Each record below must be returned exactly, with no line left out.

> DATA TO EXAMINE
.....
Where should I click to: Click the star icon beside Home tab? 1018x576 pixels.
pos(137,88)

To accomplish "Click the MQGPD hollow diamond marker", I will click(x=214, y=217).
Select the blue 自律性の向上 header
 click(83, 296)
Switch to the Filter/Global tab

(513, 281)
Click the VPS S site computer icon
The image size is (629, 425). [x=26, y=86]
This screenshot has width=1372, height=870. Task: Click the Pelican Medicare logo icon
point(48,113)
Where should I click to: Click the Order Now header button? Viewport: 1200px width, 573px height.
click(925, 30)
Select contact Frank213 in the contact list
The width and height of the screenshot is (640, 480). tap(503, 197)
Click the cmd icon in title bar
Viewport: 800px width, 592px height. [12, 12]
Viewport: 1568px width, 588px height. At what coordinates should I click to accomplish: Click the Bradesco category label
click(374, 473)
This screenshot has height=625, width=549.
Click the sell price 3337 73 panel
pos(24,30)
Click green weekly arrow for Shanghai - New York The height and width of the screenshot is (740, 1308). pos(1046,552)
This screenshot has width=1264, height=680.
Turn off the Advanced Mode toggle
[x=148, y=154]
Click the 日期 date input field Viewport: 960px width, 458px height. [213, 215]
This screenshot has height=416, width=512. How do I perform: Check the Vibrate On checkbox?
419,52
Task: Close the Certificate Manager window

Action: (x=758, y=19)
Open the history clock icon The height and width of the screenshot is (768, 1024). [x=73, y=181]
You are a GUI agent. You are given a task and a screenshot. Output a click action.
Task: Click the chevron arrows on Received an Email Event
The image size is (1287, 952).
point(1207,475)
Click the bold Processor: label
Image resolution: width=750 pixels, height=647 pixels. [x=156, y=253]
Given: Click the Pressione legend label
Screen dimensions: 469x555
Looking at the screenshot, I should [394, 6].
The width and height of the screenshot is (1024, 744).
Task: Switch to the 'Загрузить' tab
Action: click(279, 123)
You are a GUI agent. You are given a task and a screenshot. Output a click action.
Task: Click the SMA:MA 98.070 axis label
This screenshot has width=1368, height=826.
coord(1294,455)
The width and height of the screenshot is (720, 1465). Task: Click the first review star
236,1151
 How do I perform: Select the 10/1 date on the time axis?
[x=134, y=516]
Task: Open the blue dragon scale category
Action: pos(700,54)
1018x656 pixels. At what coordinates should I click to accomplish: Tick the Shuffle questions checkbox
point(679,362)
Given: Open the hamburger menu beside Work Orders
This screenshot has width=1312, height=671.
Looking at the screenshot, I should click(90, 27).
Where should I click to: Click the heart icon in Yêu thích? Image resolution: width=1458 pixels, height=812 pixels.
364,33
.....
> EXERCISE SOLUTION
Where should I click to: Click the star icon beside Home tab? 1018x576 pixels.
pos(137,88)

To accomplish "Click the MQGPD hollow diamond marker", I will click(x=214, y=217).
Select the blue 自律性の向上 header
 click(83, 296)
Switch to the Filter/Global tab

(513, 281)
Click the VPS S site computer icon
The image size is (629, 425). [x=26, y=86]
This screenshot has width=1372, height=870. Task: Click the Pelican Medicare logo icon
point(48,113)
Where should I click to: Click the Order Now header button? Viewport: 1200px width, 573px height.
click(925, 30)
Select contact Frank213 in the contact list
The width and height of the screenshot is (640, 480). tap(503, 197)
Click the cmd icon in title bar
Viewport: 800px width, 592px height. [12, 12]
Viewport: 1568px width, 588px height. At what coordinates should I click to accomplish: Click the Bradesco category label
click(374, 473)
This screenshot has height=625, width=549.
Click the sell price 3337 73 panel
pos(24,30)
Click green weekly arrow for Shanghai - New York The height and width of the screenshot is (740, 1308). pos(1046,552)
This screenshot has width=1264, height=680.
Turn off the Advanced Mode toggle
[x=148, y=154]
Click the 日期 date input field Viewport: 960px width, 458px height. [213, 215]
This screenshot has height=416, width=512. How do I perform: Check the Vibrate On checkbox?
419,52
Task: Close the Certificate Manager window

Action: (x=758, y=19)
Open the history clock icon The height and width of the screenshot is (768, 1024). [x=73, y=181]
You are a GUI agent. You are given a task and a screenshot. Output a click action.
Task: Click the chevron arrows on Received an Email Event
The image size is (1287, 952).
point(1207,475)
Click the bold Processor: label
Image resolution: width=750 pixels, height=647 pixels. [x=156, y=253]
Given: Click the Pressione legend label
Screen dimensions: 469x555
Looking at the screenshot, I should [394, 6].
The width and height of the screenshot is (1024, 744).
Task: Switch to the 'Загрузить' tab
Action: click(279, 123)
You are a GUI agent. You are given a task and a screenshot. Output a click action.
Task: Click the SMA:MA 98.070 axis label
This screenshot has width=1368, height=826.
coord(1294,455)
The width and height of the screenshot is (720, 1465). Task: Click the first review star
236,1151
 How do I perform: Select the 10/1 date on the time axis?
[x=134, y=516]
Task: Open the blue dragon scale category
Action: pos(700,54)
1018x656 pixels. At what coordinates should I click to accomplish: Tick the Shuffle questions checkbox
point(679,362)
Given: Open the hamburger menu beside Work Orders
This screenshot has width=1312, height=671.
Looking at the screenshot, I should click(90, 27).
Where should I click to: Click the heart icon in Yêu thích? Image resolution: width=1458 pixels, height=812 pixels.
364,33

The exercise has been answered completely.